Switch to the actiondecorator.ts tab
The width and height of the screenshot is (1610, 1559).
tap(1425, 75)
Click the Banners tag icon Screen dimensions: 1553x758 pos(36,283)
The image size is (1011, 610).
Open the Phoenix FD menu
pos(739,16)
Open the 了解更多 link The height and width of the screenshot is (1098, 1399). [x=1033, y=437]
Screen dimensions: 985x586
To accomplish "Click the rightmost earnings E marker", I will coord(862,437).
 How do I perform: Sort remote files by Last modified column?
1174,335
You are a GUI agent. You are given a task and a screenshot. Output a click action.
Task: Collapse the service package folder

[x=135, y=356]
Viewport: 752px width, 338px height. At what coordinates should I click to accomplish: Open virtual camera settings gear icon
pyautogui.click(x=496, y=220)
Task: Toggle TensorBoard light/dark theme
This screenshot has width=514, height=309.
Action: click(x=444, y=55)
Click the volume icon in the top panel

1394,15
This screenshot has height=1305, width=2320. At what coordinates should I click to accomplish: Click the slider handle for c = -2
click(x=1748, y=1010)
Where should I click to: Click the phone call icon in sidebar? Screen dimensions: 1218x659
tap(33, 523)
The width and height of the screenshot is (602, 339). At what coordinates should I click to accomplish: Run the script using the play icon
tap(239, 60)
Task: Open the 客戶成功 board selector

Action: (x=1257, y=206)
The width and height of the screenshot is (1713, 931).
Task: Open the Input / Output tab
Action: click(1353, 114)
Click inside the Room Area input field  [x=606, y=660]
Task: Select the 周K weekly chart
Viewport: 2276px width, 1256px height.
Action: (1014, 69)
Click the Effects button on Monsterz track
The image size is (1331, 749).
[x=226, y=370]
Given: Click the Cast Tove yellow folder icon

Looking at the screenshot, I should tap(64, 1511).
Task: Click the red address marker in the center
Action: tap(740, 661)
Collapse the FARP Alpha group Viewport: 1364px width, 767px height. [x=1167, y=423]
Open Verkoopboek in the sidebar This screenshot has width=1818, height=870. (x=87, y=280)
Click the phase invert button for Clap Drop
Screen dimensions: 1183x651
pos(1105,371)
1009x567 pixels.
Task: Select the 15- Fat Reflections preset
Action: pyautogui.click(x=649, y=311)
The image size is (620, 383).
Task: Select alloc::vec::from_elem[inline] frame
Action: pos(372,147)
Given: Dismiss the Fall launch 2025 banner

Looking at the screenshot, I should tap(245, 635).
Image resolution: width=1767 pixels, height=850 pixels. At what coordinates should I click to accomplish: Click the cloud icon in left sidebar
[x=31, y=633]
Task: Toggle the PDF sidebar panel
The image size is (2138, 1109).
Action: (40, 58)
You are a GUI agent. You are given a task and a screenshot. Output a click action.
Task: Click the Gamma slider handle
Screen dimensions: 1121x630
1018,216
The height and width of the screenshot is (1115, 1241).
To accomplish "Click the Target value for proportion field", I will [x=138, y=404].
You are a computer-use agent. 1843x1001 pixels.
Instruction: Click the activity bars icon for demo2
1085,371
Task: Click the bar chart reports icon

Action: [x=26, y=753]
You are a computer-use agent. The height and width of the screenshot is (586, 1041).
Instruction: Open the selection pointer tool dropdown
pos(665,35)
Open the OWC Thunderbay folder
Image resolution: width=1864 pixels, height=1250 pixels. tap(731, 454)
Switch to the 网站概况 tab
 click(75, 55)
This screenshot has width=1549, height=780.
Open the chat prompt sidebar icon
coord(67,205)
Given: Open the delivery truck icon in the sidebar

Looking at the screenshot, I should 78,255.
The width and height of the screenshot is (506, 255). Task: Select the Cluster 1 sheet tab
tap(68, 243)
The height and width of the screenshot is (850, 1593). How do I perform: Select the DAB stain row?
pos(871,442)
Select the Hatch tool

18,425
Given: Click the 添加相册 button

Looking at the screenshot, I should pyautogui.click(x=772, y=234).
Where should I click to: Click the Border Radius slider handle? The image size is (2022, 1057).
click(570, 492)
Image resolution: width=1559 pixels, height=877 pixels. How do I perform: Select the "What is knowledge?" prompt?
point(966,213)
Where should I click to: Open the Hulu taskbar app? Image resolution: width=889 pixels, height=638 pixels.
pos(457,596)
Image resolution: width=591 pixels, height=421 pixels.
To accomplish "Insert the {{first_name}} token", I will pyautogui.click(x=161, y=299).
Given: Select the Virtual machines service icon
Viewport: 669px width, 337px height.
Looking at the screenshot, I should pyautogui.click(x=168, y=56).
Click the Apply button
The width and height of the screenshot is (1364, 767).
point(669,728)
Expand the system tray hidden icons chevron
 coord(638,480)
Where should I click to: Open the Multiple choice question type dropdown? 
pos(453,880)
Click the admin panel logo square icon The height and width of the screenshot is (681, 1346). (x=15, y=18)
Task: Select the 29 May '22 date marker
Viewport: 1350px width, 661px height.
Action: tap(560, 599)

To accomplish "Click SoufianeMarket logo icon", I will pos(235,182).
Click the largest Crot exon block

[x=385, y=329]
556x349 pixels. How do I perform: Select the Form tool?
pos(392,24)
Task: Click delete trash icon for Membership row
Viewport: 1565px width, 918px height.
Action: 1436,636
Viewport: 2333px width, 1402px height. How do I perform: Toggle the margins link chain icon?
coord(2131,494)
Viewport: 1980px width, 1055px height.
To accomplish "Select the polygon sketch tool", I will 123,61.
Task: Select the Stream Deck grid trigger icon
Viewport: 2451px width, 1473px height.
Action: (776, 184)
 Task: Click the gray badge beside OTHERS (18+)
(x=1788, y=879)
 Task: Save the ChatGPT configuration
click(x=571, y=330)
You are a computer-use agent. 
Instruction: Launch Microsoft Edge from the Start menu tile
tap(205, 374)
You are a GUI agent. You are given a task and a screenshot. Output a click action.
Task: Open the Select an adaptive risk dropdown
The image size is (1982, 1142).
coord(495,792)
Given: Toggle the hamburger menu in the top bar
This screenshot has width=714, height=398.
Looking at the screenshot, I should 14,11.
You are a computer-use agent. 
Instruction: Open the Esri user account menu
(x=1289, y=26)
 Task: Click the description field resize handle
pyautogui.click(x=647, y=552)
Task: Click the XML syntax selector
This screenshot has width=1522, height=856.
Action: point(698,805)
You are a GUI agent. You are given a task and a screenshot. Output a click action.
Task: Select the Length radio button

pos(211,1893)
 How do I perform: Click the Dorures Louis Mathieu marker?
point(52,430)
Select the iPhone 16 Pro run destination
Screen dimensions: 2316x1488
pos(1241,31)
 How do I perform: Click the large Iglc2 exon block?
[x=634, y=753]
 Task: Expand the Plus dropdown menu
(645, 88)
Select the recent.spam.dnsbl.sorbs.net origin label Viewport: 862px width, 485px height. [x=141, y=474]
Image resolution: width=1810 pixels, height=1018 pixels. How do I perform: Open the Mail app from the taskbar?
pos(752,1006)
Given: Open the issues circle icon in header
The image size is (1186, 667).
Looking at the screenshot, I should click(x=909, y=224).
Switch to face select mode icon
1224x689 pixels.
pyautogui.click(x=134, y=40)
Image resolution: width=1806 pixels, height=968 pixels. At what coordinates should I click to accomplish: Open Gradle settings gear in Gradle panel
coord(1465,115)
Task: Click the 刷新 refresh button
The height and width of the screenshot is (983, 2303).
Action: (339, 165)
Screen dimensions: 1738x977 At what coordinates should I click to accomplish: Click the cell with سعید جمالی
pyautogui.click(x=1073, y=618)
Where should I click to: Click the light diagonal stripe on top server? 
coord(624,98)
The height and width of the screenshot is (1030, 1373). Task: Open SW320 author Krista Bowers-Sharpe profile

TASK STATEMENT
Reply with nothing but a number. State how many lines in the records hold the word "logo".

SOLVED PROBLEM
2